Royal Navy Admiral (1840–1918)

Admiral Sir John Reginald Thomas Fullerton, (10 August 1840 – 29 June 1918) was a Royal Navy officer and courtier.

==Early life==
Fullerton was born at Thrybergh in Yorkshire, the only son of the Rev. Weston Fullerton, Rector of Thrybergh, a scion of the landed gentry. His father died in 1843,
and in 1853 Fullerton joined the Royal Navy as a midshipman.

==Naval career==
In 1861 Fullerton was promoted lieutenant, and in 1862 he joined the almost new armoured frigate HMS Defence, a ship of the Channel Squadron. From 18 August to 14 December 1864 he was an Additional Lieutenant in HMS Bombay, an elderly 84-gun second rate ship of the line, cruising the coast of South America. The ship was destroyed in an accidental fire during target practice near Flores Island in the River Plate, off Montevideo, with the loss of some ninety officers and men.

In 1865 he joined HMS Narcissus, a wooden-hulled screw frigate, still on the South America station, and on 10 March 1870, still a Lieutenant, was posted to the new corvette Volage in the Channel Squadron. At the end of 1870 Volage transferred to a Flying Squadron which circumnavigated the world and did not return to England until the end of 1872. By an Order in Council dated 5 February 1872, Fullerton was promoted to the rank of commander. In 1874 Volage took a group of astronomers to the Kerguelen Islands to observe a transit of Venus.

In 1875 Fullerton joined the royal yacht HMY Victoria and Albert as second-in-command under Hugh Cambell, who died of typhoid fever on 12 February 1877. He was promoted captain on 10 January 1878, and on 18 January 1883 was posted as Captain to HMS Sapphire, an Amethyst-class wooden screw corvette of the China Squadron. However, he was soon called home, and on 15 October 1884 he was given command of the royal yacht Victoria and Albert II, a position he retained until 1901. On 1 January 1893 Fullerton was promoted rear-admiral and an Honorary Aide-de-Camp to HM the Queen, and in 1896 was made a companion in the civil division of the Order of the Bath. On 9 May 1899, at the time of Queen Victoria's visit to Cherbourg, he was knighted by being appointed a Knight Commander of the Royal Victorian Order and on 13 July of the same year was promoted vice-admiral.
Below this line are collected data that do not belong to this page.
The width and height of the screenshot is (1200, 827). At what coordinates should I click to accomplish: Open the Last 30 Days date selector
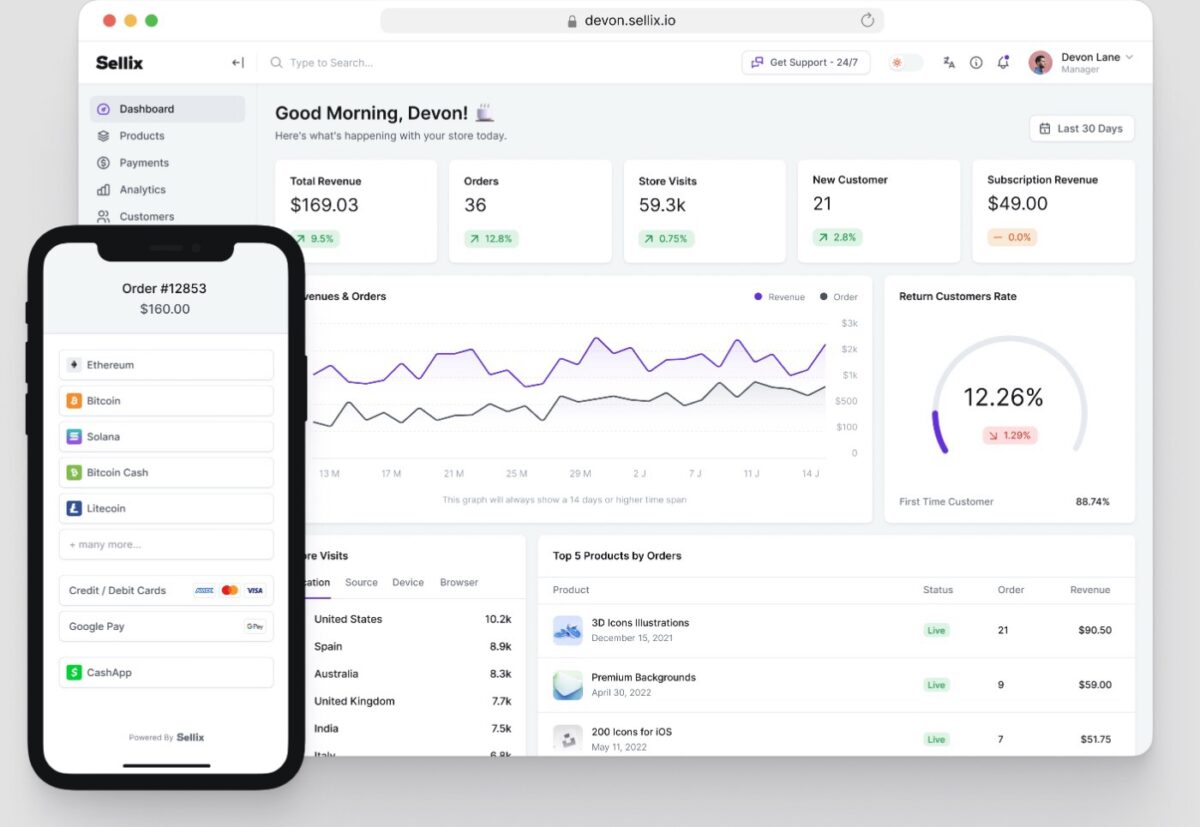pyautogui.click(x=1081, y=128)
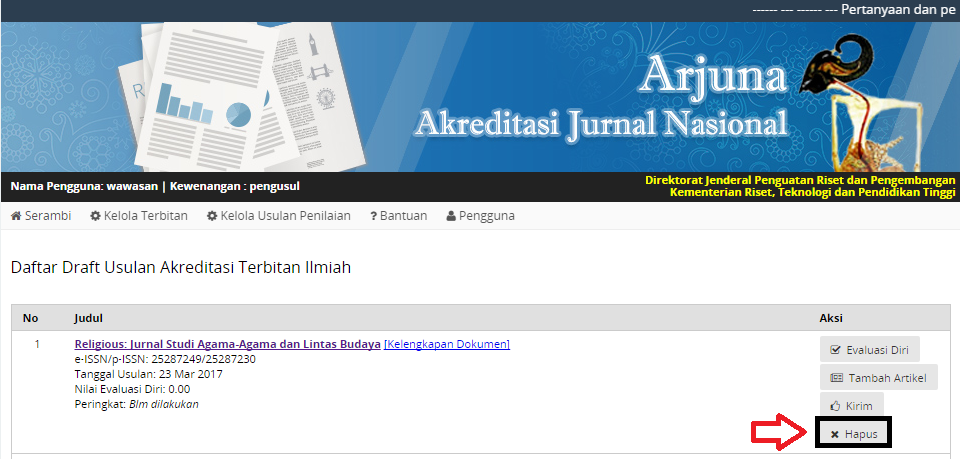Click the article icon on Tambah Artikel

point(836,378)
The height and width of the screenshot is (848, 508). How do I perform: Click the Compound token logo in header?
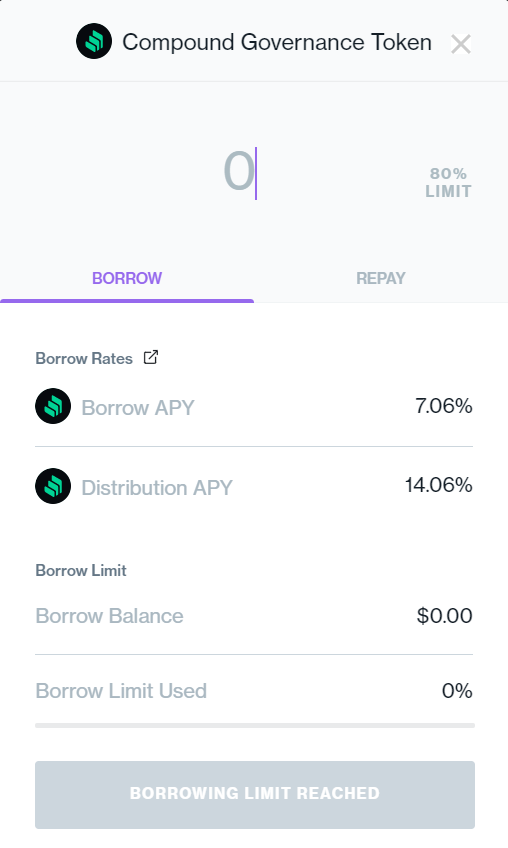tap(94, 41)
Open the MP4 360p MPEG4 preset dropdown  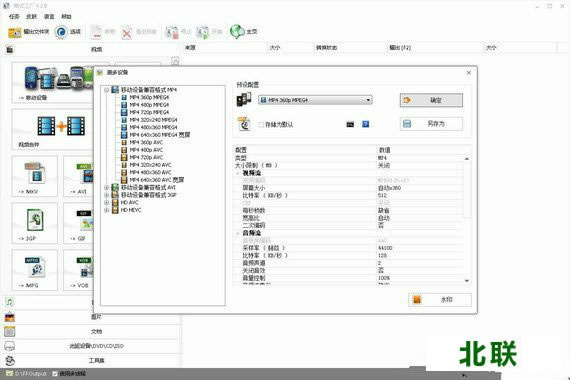pyautogui.click(x=315, y=100)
On 1 February 1901, the eve of the funeral of Queen Victoria, he was appointed a Knight Grand Cross of the Royal Victorian Order, and on 25 February was appointed an Honorary Naval Aide-de-Camp to the new King, Edward VII. In early 1903 he received the first class of the Prussian Order of the Crown, with brilliants, and was also a recipient of the Russian Order of St Anne, first class.

On 15 March 1904, Fullerton retired the service with the rank of full admiral.
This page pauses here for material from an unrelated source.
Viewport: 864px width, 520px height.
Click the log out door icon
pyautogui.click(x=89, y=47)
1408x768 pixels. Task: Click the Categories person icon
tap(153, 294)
There is a memorial to his memory in St Andrew's Church, Hamble-le-Rice, Hampshire.

==Private life==
On 18 June 1874 Fullerton married Ada Capell, a daughter of Lieutenant-Colonel Edward Samuel Capell, who was a grandson of William Capell, 4th Earl of Essex. Their children were a daughter, Judith, and a son, Admiral Sir Eric Fullerton (1878–1962). In 1901 Judith married Lieutenant Sidney Julius Meyrick (1879–1973), who later became Admiral Sir Sidney Meyrick. In 1908 Eric married Dorothy Sibyl Fisher, one of the daughters of Admiral John Fisher, 1st Baron Fisher.